Introducing suitable macros is the way to handle this, definitely we don't want 
to clutter the code with ifdefs.

Code that steps through filename strings by incrementing an index or pointer, 
looking at each byte and checking for backslash, needs to use mblen() to step 
past double-byte characters. Etc. I haven't gone through GLib yet looking for 
all the ways double-byte characters in file names might cause problems.
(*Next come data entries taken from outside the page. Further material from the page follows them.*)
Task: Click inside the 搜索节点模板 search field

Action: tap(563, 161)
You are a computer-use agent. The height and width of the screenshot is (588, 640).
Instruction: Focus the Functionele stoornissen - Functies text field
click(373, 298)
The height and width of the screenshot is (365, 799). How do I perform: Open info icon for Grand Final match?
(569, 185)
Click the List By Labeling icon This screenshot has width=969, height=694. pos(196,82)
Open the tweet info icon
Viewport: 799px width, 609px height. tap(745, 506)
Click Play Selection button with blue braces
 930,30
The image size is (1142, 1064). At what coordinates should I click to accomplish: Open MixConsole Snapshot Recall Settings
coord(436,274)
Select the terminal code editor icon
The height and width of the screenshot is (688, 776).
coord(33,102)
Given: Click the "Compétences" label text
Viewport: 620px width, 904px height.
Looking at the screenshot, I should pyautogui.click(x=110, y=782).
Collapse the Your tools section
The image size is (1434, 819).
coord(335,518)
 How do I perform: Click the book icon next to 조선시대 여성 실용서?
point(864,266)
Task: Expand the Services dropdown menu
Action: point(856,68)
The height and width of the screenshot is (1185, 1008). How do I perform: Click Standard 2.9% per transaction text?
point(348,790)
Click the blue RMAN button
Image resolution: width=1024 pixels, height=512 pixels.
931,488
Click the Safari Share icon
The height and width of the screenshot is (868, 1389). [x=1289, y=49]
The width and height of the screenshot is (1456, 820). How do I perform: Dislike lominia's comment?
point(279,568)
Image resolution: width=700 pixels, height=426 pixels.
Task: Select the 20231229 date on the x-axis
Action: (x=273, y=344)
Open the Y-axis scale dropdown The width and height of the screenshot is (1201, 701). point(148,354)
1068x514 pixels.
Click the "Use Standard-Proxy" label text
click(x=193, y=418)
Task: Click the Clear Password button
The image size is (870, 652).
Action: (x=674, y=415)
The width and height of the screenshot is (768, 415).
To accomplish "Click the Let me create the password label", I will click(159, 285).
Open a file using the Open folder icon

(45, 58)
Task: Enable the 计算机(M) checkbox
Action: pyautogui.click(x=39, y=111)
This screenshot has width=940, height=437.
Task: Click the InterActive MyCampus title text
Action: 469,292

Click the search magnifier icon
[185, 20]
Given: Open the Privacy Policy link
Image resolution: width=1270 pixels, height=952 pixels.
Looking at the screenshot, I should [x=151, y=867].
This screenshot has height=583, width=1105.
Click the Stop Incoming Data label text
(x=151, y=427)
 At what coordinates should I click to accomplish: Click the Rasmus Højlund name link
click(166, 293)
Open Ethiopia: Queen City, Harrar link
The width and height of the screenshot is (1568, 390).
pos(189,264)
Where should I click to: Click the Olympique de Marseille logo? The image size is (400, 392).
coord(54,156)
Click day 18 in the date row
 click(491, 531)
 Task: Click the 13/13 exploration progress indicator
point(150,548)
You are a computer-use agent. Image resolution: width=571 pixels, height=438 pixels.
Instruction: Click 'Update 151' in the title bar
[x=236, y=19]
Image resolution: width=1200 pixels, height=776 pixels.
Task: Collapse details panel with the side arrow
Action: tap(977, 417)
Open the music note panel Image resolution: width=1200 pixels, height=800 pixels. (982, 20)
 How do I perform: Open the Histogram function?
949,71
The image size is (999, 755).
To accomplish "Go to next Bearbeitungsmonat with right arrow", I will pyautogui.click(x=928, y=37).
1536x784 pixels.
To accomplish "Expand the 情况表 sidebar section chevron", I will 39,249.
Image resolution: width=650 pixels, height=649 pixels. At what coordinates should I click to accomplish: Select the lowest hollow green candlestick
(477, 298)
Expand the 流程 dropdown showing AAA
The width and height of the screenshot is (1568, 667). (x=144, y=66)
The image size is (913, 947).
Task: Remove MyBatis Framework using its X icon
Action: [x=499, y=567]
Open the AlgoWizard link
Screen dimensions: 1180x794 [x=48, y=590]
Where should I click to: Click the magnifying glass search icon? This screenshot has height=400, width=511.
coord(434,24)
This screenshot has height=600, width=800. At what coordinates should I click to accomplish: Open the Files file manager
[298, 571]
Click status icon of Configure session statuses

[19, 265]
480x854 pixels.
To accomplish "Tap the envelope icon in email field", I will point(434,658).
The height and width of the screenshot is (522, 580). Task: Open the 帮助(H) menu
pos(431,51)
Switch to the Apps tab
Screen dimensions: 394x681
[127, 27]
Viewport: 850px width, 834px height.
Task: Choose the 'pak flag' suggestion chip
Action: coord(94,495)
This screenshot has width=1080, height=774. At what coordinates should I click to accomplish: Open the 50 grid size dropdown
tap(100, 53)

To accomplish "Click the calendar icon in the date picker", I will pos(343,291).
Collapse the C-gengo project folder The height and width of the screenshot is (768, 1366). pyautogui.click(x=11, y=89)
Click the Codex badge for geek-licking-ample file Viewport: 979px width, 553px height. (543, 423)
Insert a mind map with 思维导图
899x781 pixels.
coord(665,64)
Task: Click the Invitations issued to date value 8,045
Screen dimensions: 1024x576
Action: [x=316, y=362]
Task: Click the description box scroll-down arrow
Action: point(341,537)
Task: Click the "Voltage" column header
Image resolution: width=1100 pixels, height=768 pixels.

The ultimate solution is to add new API to GLib that handles filenames in UTF-8 
on Windows (and the on-disk encoding on Unix), see bug #101792; but that will 
help only applications which are rewritten to use said API. The current GLib 
code that handles filenames in the system encoding needs to fixed. At least 
g_get_{base,dir}name().

Comment 1 Tor Lillqvist 2004-08-21 19:10:28 UTC

Argh, even fixing just g_get_{base,dir}name isn't as straightforward as I first 
thought. These functions obviously can be applied to either to UTF-8 strings or 
system codepage strings. (And on Unix, no problem with that.) I wonder whether 
it's possible to unambiguously distinguish between a UTF-8 and a Windows double-
byte (codepage 932, 936, 949 or 950) string? Presumably not. So, one has to fix 
the callers instead. The caller hopefully should know whether it is handling a 
UTF-8 or system encoding filename to g_get_{base,dir}name in each case. Sigh.

Maybe just ignore the issue (WONTFIX) in GLib 2.4, and instead concentrate on 
getting the new API related to bug #101792 as well thought-out and elegant as 
possible for 2.6.

Comment 2 Matthias Clasen 2004-11-03 07:07:43 UTC

Tor, is this still relevant, now that we have the stdio wrappers and the
filename encoding ?

Comment 3 Tor Lillqvist 2004-11-03 07:53:48 UTC

I guess this is now irrelevant, yes. Closing as WONTFIX as the gsdtio wrappers 
is more kinda workaround and API change than actual fix.